Por suerte, no pasó ni un día en la calle de la capital de España. Como otros venezolanos que han huido del caos en su país pero han quedado sin techo, ha sido acogida por la red de albergues municipales. Según el Ayuntamiento de Madrid, los albergues madrileños han atendido entre abril y octubre a 326 venezolanos, la mayor comunidad de extranjeros auxiliados (en todo 2017 habían sido acogidos 190). Fuentes de Cruz Roja informan de que los venezolanos son aproximadamente la mitad de las 464 personas que hospedaban a final de octubre en su red de centros en la capital.
El Samur social, el servicio de atención a las personas vulnerables, la derivó al albergue Puerta Abierta, una mole gris donde el Ayuntamiento suele dar techo a toxicómanos y personas con problemas mentales. Lo llaman un “centro de acogida de baja exigencia” y pertenece a la red de centros para la campaña de frío. En el lobby, donde se suele concentrar un grupo de hombres toxicómanos, los trabajadores han colgado fotos de los residentes con calabazas de Halloween.
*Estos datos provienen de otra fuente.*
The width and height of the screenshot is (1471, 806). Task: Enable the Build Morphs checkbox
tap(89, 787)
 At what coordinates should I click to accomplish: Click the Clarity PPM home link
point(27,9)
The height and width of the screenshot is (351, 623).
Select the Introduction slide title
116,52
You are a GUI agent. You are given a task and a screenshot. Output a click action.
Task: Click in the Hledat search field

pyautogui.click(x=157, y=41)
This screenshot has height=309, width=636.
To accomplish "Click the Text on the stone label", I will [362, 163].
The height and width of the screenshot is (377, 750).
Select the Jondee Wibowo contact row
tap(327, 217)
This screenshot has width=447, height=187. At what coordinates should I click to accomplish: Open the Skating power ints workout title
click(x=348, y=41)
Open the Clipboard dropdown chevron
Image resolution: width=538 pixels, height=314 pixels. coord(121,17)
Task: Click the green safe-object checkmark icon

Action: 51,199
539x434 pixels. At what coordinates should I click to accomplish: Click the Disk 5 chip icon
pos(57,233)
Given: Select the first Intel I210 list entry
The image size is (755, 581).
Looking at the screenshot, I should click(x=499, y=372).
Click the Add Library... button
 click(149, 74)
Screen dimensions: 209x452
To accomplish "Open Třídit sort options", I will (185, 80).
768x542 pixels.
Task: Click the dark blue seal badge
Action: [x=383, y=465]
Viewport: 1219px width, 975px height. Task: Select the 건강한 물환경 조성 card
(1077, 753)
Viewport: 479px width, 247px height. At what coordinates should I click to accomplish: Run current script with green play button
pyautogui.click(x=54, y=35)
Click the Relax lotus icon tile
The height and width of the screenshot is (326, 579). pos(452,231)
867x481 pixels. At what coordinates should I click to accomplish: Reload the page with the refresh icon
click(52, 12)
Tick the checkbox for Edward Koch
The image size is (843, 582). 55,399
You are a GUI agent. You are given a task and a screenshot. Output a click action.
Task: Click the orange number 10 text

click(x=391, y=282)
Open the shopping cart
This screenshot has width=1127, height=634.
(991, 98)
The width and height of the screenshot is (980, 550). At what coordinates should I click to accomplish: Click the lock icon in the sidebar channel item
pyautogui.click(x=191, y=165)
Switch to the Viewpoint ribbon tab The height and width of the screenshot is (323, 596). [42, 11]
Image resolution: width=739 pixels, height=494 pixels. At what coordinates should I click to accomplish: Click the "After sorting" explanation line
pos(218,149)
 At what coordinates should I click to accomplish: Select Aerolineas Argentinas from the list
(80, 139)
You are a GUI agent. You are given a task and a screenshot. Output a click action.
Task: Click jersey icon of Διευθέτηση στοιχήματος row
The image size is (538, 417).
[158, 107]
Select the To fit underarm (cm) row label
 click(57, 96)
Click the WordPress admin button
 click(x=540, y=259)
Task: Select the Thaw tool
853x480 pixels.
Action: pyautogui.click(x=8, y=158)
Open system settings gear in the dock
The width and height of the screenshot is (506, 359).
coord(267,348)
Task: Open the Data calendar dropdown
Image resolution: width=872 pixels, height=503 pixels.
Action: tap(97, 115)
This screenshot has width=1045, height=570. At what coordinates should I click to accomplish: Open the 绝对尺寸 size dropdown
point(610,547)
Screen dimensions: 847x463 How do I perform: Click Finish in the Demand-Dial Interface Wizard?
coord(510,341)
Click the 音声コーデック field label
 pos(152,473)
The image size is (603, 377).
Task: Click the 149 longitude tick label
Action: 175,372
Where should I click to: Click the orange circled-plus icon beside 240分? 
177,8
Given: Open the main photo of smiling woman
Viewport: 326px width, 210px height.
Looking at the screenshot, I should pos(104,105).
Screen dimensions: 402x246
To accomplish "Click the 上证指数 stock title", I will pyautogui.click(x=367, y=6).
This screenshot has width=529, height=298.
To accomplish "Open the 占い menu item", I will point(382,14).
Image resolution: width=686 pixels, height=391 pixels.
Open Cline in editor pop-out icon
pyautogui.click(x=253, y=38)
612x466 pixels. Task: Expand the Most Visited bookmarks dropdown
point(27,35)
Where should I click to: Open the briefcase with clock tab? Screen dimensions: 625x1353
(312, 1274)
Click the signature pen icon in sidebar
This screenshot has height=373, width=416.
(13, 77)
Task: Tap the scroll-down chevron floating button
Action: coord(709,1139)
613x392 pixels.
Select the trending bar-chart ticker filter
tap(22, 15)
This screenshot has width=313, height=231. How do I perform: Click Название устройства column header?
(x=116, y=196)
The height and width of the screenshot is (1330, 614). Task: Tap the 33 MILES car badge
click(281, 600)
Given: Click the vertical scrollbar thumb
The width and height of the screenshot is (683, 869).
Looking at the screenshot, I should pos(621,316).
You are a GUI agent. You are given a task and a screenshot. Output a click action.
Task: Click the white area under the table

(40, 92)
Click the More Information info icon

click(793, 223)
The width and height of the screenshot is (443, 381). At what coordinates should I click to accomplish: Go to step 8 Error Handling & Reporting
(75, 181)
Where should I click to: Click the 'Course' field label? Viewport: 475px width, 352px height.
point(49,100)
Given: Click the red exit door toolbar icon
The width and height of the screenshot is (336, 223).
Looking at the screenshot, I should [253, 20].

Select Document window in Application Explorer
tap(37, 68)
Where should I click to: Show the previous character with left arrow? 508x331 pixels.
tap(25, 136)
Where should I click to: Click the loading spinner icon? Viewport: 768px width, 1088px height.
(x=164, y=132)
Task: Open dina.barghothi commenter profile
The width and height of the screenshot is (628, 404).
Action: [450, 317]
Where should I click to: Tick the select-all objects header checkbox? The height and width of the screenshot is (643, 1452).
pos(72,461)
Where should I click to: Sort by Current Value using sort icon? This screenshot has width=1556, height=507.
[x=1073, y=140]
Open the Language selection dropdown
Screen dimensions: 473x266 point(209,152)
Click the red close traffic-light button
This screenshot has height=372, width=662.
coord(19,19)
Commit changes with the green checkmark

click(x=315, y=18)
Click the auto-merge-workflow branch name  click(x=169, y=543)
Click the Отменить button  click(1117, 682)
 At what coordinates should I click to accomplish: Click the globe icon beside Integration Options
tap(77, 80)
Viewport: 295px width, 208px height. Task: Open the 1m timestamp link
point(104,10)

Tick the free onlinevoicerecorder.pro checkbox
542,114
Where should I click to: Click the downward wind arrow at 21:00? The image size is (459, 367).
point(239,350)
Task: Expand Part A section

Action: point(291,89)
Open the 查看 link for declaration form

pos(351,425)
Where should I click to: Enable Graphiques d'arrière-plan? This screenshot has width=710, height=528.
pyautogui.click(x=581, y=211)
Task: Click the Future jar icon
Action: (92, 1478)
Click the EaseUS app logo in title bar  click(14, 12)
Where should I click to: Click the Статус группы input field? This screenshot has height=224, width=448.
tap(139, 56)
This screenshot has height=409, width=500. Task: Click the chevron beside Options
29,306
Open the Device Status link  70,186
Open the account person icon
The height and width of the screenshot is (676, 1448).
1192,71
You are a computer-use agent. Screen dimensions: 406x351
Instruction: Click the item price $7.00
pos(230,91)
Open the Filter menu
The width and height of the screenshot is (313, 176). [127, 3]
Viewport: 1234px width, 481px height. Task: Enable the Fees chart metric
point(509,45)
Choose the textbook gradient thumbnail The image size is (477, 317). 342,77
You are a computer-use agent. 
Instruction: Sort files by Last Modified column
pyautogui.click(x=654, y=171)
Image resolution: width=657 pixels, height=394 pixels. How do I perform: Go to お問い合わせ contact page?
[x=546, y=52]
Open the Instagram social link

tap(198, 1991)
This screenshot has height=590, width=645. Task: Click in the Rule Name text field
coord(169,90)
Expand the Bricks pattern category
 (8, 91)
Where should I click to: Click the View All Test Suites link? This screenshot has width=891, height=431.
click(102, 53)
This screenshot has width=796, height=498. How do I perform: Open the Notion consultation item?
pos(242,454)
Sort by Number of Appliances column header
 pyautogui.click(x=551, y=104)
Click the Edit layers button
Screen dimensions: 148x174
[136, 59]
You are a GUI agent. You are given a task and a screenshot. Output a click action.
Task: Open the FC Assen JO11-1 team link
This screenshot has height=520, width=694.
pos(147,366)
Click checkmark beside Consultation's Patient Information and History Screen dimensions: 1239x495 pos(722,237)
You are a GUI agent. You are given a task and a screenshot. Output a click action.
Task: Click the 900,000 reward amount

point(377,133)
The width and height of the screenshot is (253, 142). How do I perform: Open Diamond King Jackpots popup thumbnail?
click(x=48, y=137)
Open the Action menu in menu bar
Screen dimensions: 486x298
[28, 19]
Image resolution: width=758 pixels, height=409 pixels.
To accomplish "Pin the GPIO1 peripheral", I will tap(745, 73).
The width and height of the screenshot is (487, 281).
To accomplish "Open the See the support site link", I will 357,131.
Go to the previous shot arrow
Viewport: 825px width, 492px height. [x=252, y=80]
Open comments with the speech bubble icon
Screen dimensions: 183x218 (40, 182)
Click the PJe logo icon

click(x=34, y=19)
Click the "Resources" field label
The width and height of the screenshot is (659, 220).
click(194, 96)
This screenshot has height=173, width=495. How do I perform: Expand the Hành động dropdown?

Beatriz dice que pasa miedo y que ha sufrido agresiones por parte de algunos residentes. Cuando sale de su dormitorio compartido se asfixia con el humo que circula por el ambiente, en el cuarto de baño o el que entra al lobby desde la puerta del centro, donde se reúnen varios residentes a fumar. Se queja de que los trabajadores la obligan a seguir el mismo régimen que el resto de residentes, a pesar de estar enferma, y que ha sido “castigada” por no obedecer las reglas. No debería moverse porque pierde oxígeno, pero la obligan a salir del cuarto a las diez de la mañana cada día durante el horario de limpieza. La dirección alega que el aislamiento no le favorece y que está más segura en un área común vigilada.